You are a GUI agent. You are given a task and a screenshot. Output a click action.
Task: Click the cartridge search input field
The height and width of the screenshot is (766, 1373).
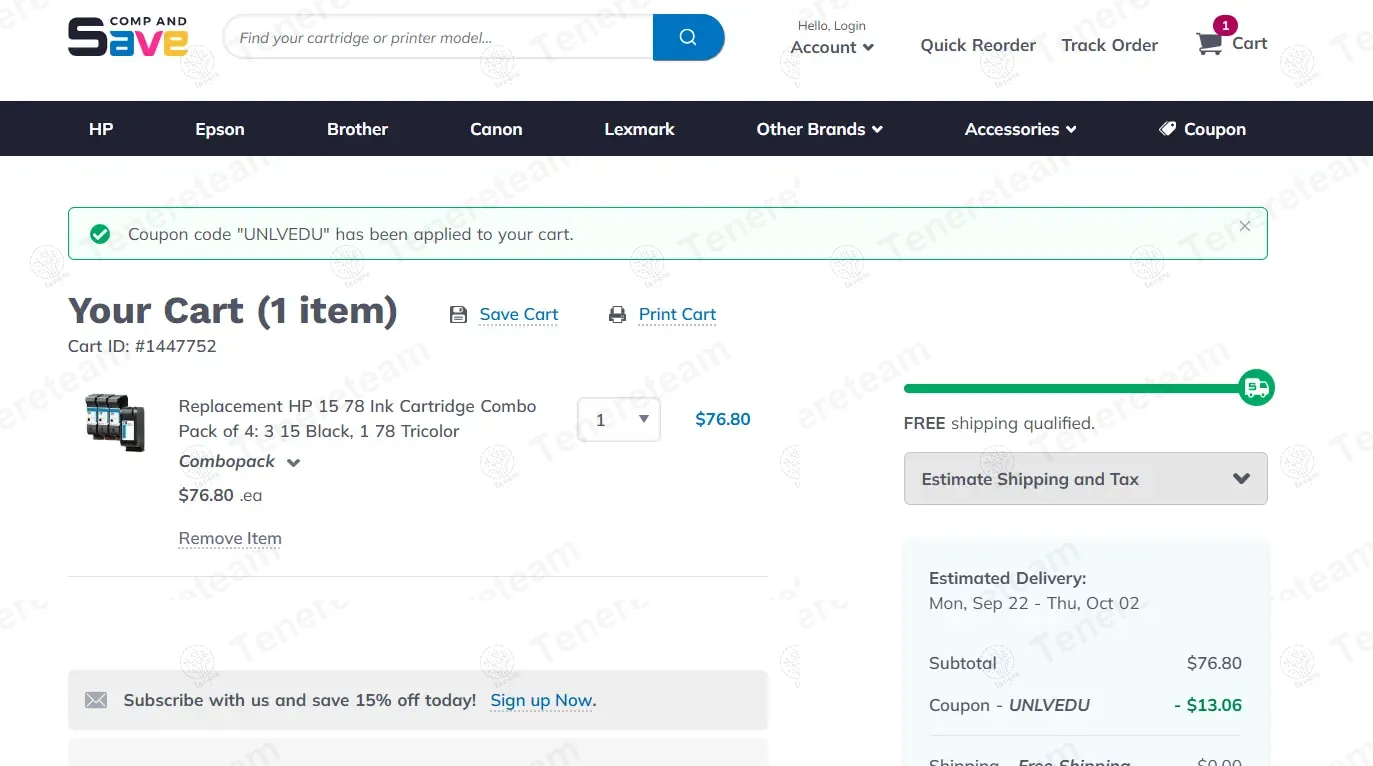(x=440, y=38)
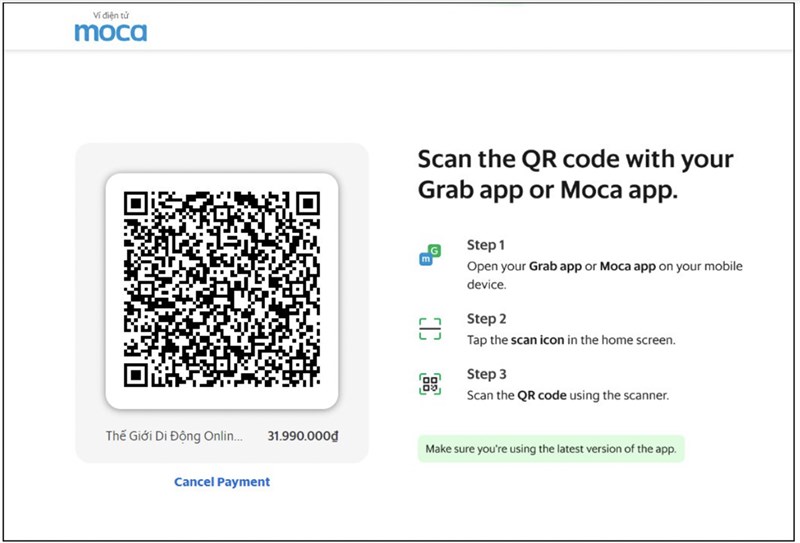Click the Moca logo in the header
Screen dimensions: 800x543
tap(110, 32)
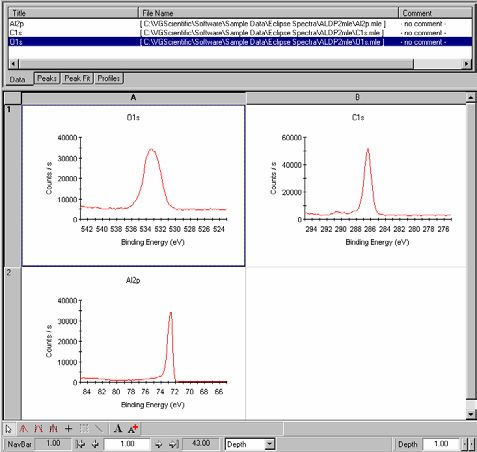Jump to last level arrow in NavBar
477x452 pixels.
(173, 444)
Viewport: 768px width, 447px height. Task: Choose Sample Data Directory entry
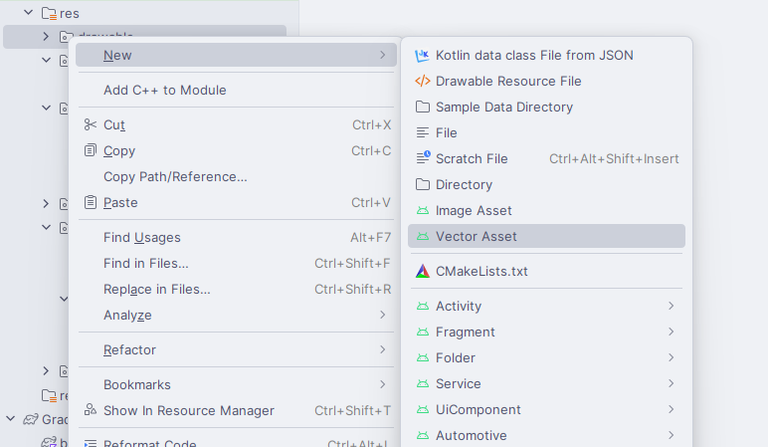(504, 107)
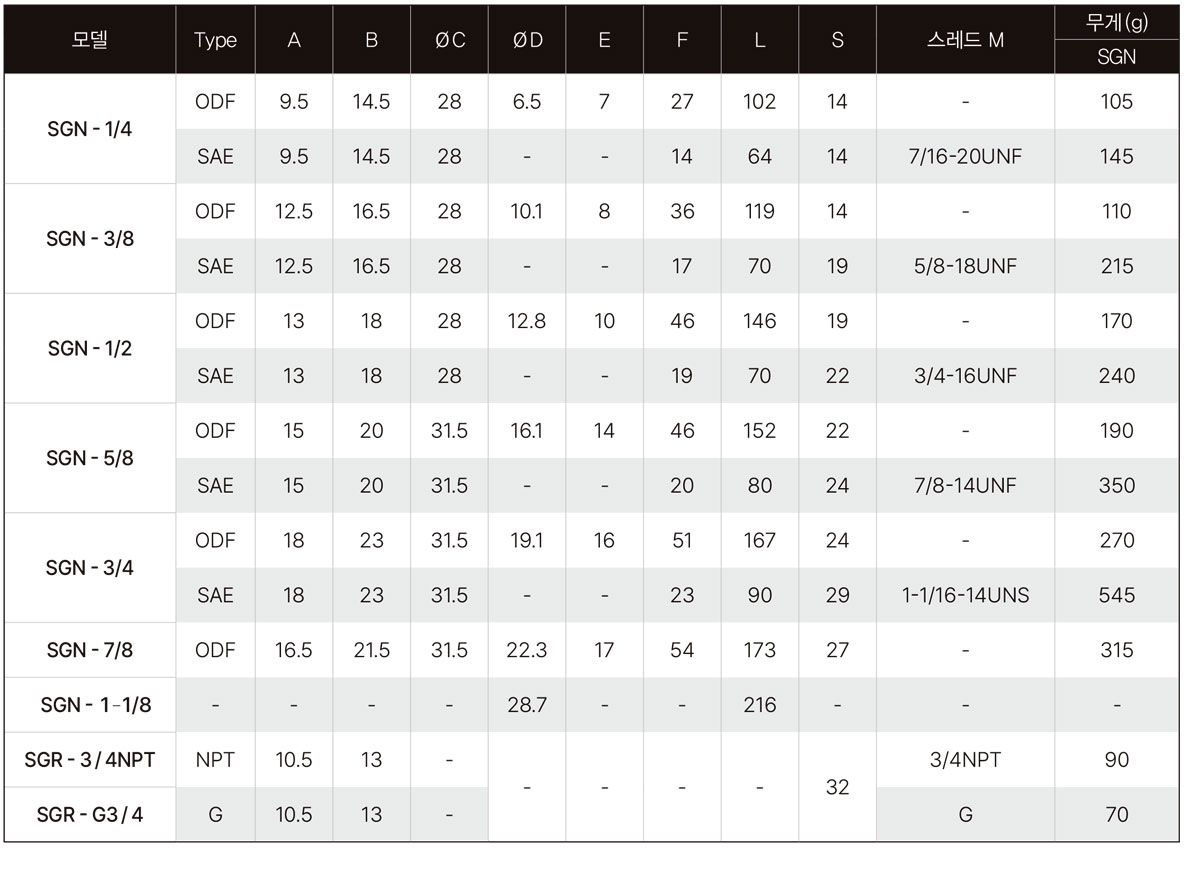The height and width of the screenshot is (870, 1200).
Task: Select the SGR - 3/4NPT model cell
Action: pyautogui.click(x=90, y=760)
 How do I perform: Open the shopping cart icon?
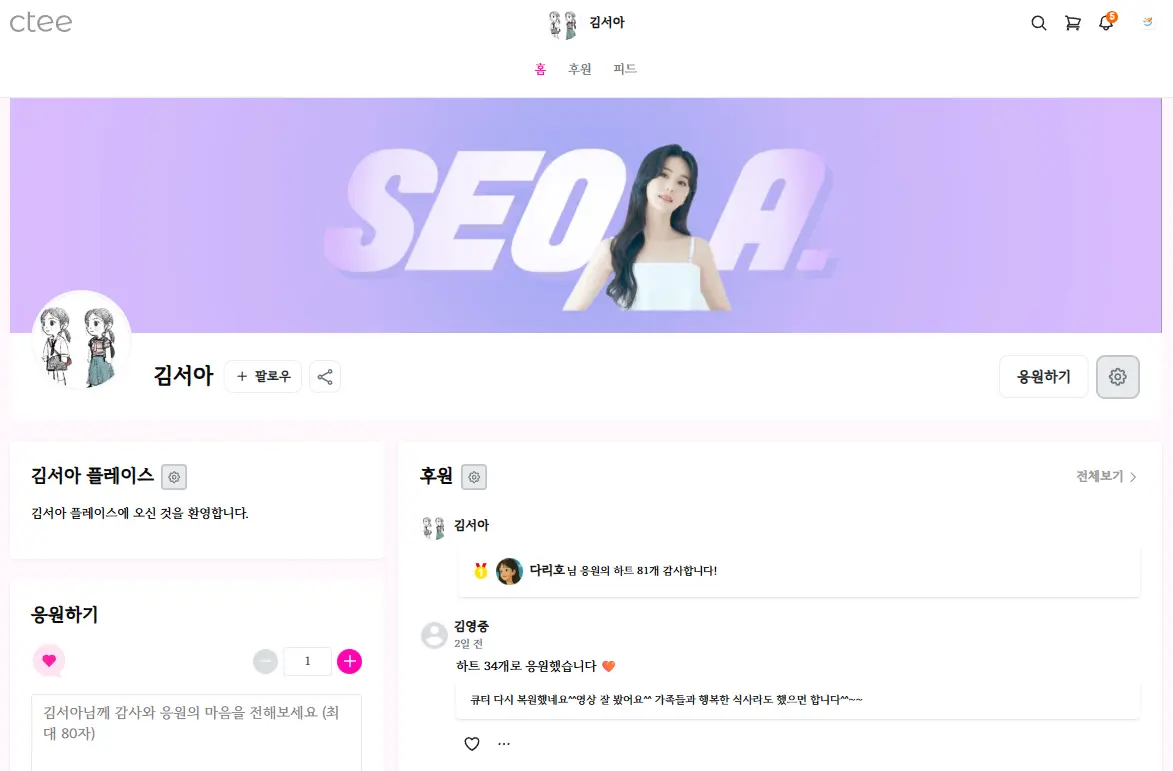click(x=1072, y=23)
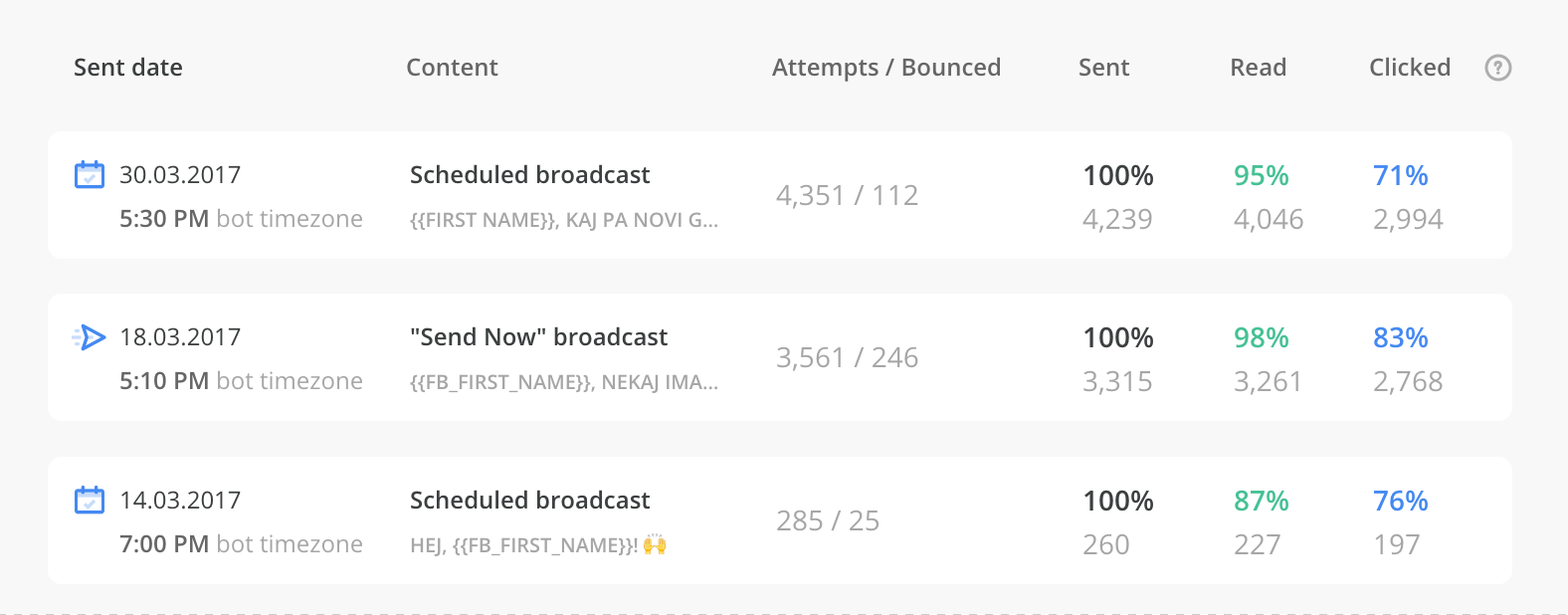
Task: Click the raised hands emoji in message
Action: pos(655,544)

TASK ITEM: Your answer should set down the listing verbatim and leave out its images.

EXERCISE RESPONSE:
You are a GUI agent. You are given a task and a screenshot. Output a click action.
Task: Click the cartridge search input field
The height and width of the screenshot is (766, 1373).
(x=440, y=38)
Click the Moca logo in the header
Screen dimensions: 800x543
tap(110, 32)
Jump to last level arrow in NavBar
477x452 pixels.
(173, 444)
Viewport: 768px width, 447px height. Task: Choose Sample Data Directory entry
(504, 107)
The height and width of the screenshot is (870, 1200).
Task: Select the SGR - 3/4NPT model cell
Action: pyautogui.click(x=90, y=760)
 How do I perform: Open the shopping cart icon?
click(x=1072, y=23)
Task: Click the raised hands emoji in message
Action: pos(655,544)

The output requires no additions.